The device that Mitragotri refers to is now being developed by Sontra Medical in Cambridge, Mass. He is one of the company's founders.
In addition to glucose, the Nature Medicine article reports that other substances that could be detected in the ultrasound-derived fluid sample are urea, calcium, and theophylline, a medication used in the treatment of asthma. The researchers have not yet performed the tests that will enable them to determine whether the amount of theophylline in the skin fluid is representative of amounts in blood.

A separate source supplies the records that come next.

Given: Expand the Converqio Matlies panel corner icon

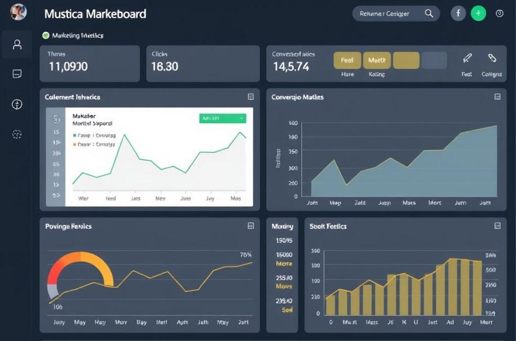Looking at the screenshot, I should pyautogui.click(x=497, y=97).
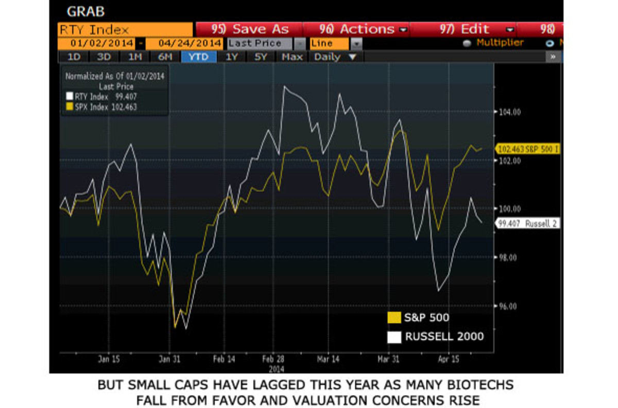Viewport: 618px width, 408px height.
Task: Open the Line chart type dropdown
Action: tap(356, 44)
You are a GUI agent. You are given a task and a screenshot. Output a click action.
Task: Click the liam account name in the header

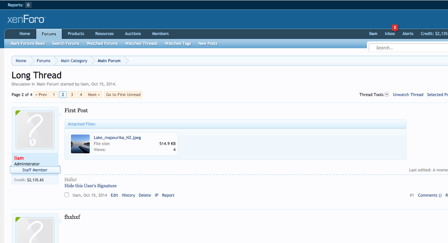[373, 34]
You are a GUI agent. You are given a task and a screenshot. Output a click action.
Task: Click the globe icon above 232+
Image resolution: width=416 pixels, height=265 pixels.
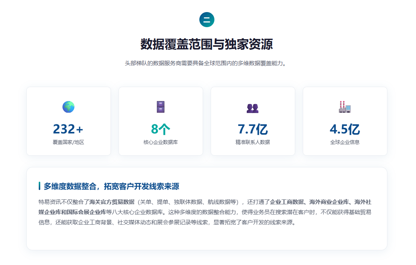click(x=68, y=107)
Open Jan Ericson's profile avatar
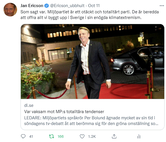166x142 pixels. (x=10, y=10)
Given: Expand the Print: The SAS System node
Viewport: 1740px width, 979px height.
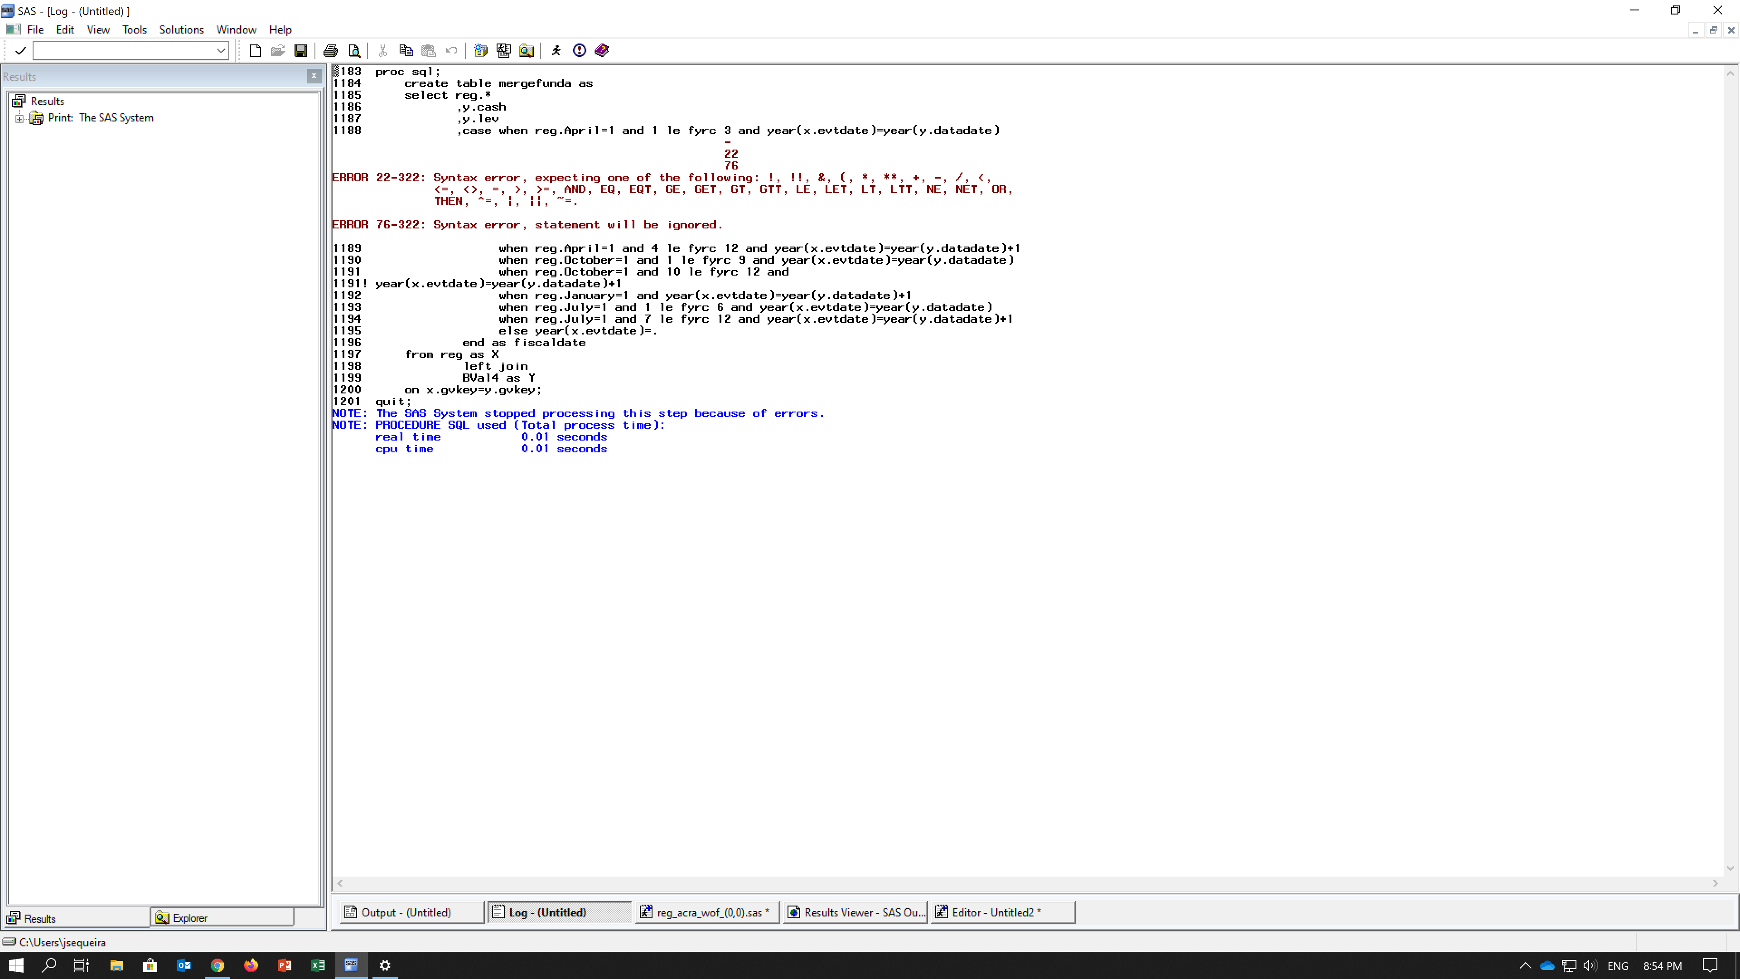Looking at the screenshot, I should (20, 119).
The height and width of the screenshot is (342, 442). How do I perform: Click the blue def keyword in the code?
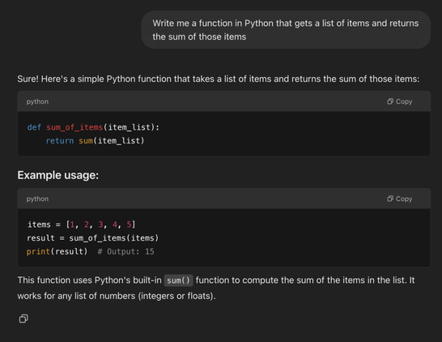point(34,127)
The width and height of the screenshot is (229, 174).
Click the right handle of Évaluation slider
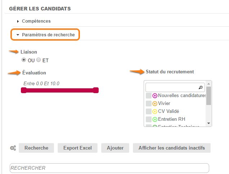pyautogui.click(x=96, y=90)
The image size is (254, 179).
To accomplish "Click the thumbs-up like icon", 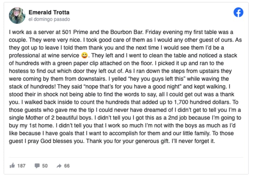I will (x=13, y=166).
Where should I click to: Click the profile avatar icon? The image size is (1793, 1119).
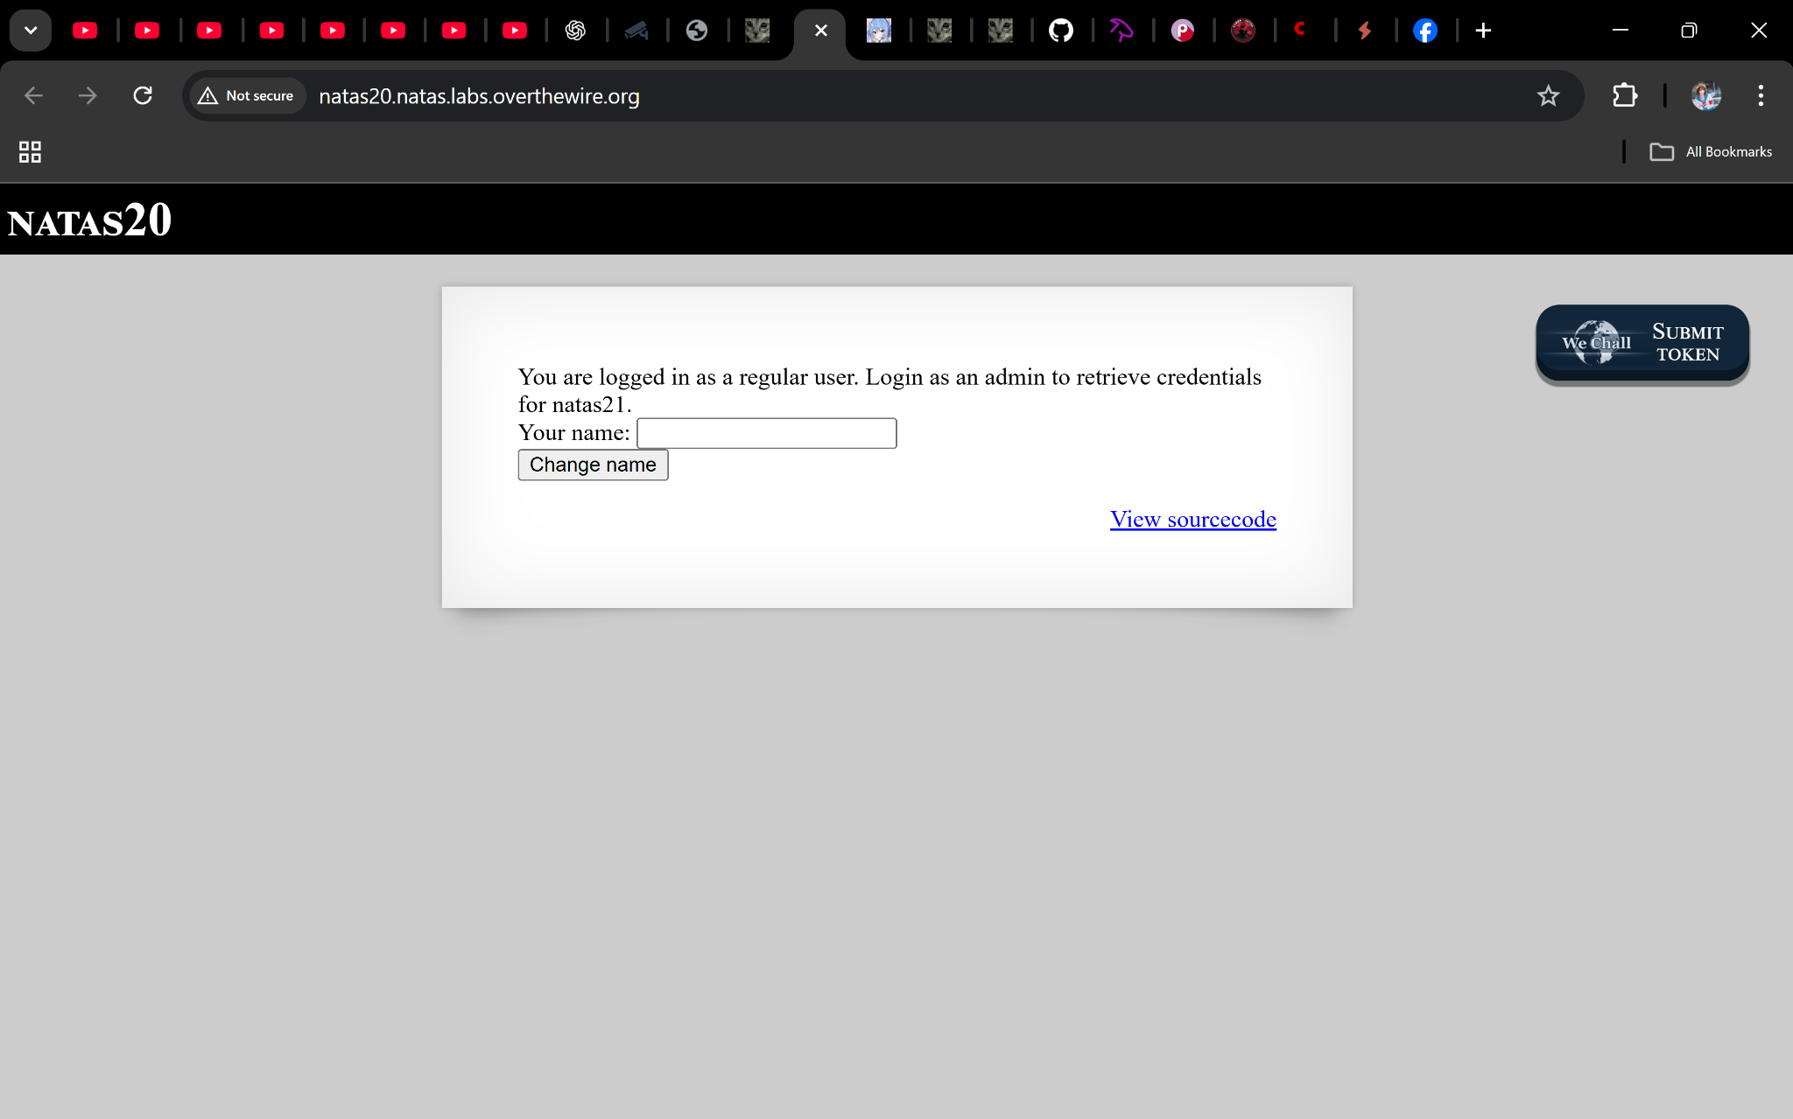(1705, 95)
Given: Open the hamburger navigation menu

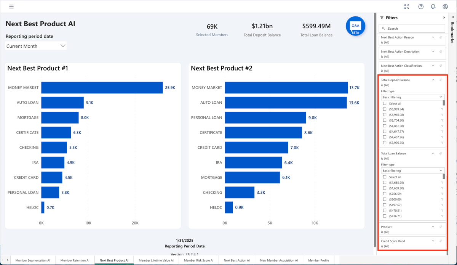Looking at the screenshot, I should (11, 6).
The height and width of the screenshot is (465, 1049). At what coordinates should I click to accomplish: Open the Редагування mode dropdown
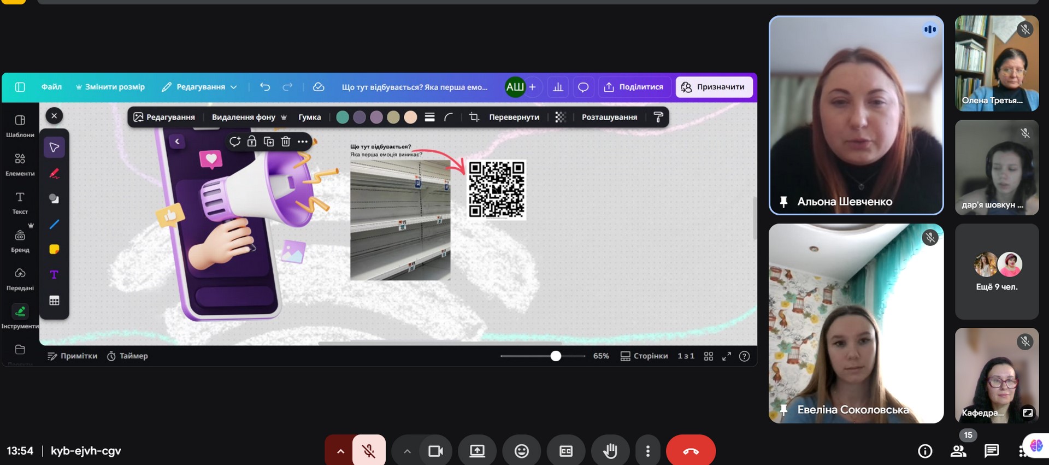(x=200, y=87)
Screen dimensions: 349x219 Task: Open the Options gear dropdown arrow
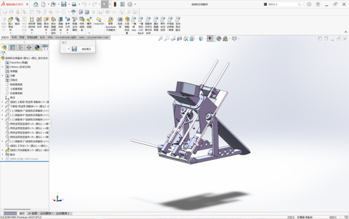[135, 4]
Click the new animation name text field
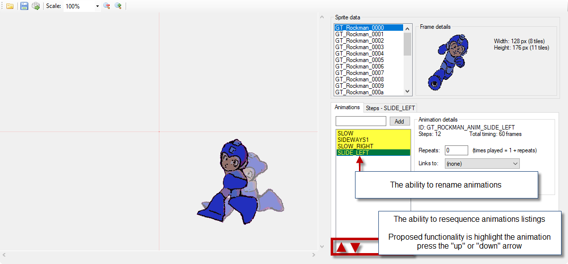 pos(361,121)
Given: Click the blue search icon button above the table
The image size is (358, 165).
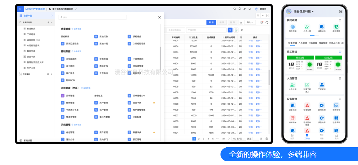Looking at the screenshot, I should [230, 30].
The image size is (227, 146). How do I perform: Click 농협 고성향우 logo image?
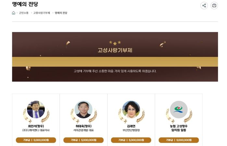point(179,110)
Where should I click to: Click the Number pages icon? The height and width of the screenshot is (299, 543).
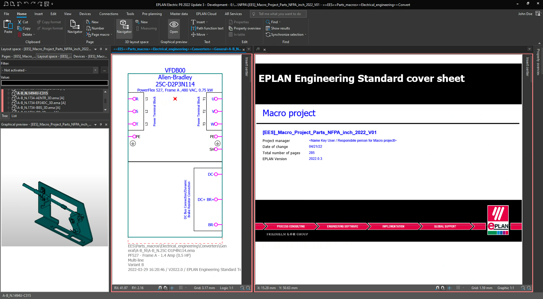pos(89,28)
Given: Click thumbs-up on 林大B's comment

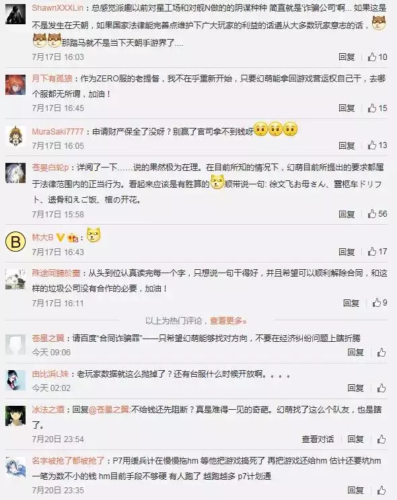Looking at the screenshot, I should (x=377, y=252).
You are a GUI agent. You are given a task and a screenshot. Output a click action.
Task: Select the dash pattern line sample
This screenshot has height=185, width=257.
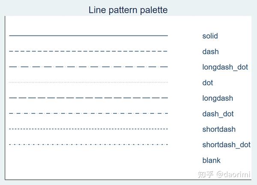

In a related paper to be published in the April issue of Pharmaceutical Research, Mitragotri, Matthew Coleman (an undergraduate student at the University of Colorado), Kost, and Langer report ultrasound-derived detection of four more substances: proteins, triglycerides, lactate, and dextran. Triglycerides are fats, and their levels are a common target of blood testing, especially for people with heart, artery, and blood pressure problems. Eventually Mitragotri envisions that this method can measure several substances that are currently measured in a typical laboratory test of blood chemistry, performed by taking about two-to-three milliliters of blood from the patient.
MIT's publication Technology Review named Mitragotri among 100 top hi-tech young innovators in 1999 for this work. He joined the faculty of the UCSB College of Engineering in January 2000.